Start of Material for this task

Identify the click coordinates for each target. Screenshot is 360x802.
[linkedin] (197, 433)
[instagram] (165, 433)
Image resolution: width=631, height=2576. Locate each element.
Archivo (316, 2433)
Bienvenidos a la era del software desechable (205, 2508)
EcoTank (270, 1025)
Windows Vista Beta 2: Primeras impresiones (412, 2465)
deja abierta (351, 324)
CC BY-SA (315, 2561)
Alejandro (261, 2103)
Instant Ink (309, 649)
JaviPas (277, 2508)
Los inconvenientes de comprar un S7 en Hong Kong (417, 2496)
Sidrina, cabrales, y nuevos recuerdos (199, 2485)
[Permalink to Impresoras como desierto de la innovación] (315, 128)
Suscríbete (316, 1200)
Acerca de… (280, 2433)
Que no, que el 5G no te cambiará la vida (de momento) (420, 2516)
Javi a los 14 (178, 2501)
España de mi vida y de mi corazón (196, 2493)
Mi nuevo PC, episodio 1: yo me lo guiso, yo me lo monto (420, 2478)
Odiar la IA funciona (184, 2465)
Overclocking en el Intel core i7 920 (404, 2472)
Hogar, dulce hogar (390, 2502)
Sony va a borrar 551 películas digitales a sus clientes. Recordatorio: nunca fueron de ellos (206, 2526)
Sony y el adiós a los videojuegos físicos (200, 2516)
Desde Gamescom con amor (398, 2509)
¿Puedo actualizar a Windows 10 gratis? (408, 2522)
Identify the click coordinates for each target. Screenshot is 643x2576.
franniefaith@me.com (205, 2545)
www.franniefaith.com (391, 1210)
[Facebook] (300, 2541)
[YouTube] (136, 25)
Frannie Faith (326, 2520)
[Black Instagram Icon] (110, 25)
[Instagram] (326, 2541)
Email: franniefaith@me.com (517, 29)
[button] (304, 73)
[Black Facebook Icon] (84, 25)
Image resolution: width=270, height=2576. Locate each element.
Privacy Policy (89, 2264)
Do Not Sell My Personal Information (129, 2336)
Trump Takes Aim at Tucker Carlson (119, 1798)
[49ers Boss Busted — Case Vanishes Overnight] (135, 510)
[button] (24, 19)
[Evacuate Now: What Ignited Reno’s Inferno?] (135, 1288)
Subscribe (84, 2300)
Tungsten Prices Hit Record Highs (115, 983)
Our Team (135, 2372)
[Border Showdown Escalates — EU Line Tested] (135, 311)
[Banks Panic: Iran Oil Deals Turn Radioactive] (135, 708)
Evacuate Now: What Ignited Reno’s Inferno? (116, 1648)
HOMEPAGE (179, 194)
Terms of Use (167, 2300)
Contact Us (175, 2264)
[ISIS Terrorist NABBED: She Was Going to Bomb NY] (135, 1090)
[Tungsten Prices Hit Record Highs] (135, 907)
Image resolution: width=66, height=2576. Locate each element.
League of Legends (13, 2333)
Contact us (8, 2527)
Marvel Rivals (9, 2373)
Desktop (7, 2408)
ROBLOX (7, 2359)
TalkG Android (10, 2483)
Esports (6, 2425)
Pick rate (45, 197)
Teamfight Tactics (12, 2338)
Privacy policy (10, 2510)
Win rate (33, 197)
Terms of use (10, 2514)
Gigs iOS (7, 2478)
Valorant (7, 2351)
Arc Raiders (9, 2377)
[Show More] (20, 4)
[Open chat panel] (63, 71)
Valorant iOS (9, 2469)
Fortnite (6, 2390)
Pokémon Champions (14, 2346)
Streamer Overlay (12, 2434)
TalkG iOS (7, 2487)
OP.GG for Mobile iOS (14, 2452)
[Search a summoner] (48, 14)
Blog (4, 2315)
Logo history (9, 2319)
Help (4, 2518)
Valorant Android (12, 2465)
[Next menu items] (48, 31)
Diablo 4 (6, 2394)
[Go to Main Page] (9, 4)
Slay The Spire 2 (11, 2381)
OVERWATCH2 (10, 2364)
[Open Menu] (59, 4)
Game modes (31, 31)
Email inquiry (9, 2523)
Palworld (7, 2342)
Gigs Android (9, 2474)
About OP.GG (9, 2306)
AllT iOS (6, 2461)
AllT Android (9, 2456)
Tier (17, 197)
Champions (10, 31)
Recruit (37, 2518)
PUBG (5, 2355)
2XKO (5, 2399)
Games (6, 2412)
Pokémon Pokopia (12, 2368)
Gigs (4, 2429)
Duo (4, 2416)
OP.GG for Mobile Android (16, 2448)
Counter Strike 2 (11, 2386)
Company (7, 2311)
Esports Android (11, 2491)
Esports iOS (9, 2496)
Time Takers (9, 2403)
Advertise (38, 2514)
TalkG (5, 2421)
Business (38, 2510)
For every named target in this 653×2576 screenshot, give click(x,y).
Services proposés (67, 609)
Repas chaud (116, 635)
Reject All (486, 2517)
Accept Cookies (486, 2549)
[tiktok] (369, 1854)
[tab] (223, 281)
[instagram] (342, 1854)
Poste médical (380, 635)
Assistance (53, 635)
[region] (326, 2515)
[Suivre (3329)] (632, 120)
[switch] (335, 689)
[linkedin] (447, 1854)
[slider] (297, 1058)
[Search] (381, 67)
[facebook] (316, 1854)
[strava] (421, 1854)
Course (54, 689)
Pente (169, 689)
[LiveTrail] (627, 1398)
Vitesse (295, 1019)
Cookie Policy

End of Material for this task

> Task statement:
Extract every line from the one containing "Email inquiry (9, 2523)" to the end of the entries, including both of those lines, exactly as given and with nothing added.

> Completed exercise:
Email inquiry (9, 2523)
Palworld (7, 2342)
Gigs Android (9, 2474)
About OP.GG (9, 2306)
AllT iOS (6, 2461)
AllT Android (9, 2456)
Tier (17, 197)
Champions (10, 31)
Recruit (37, 2518)
PUBG (5, 2355)
2XKO (5, 2399)
Games (6, 2412)
Pokémon Pokopia (12, 2368)
Gigs (4, 2429)
Duo (4, 2416)
OP.GG for Mobile Android (16, 2448)
Counter Strike 2 (11, 2386)
Company (7, 2311)
Esports Android (11, 2491)
Esports iOS (9, 2496)
Time Takers (9, 2403)
Advertise (38, 2514)
TalkG (5, 2421)
Business (38, 2510)
For every named target in this 653×2576 screenshot, give click(x,y).
Services proposés (67, 609)
Repas chaud (116, 635)
Reject All (486, 2517)
Accept Cookies (486, 2549)
[tiktok] (369, 1854)
[tab] (223, 281)
[instagram] (342, 1854)
Poste médical (380, 635)
Assistance (53, 635)
[region] (326, 2515)
[Suivre (3329)] (632, 120)
[switch] (335, 689)
[linkedin] (447, 1854)
[slider] (297, 1058)
[Search] (381, 67)
[facebook] (316, 1854)
[strava] (421, 1854)
Course (54, 689)
Pente (169, 689)
[LiveTrail] (627, 1398)
Vitesse (295, 1019)
Cookie Policy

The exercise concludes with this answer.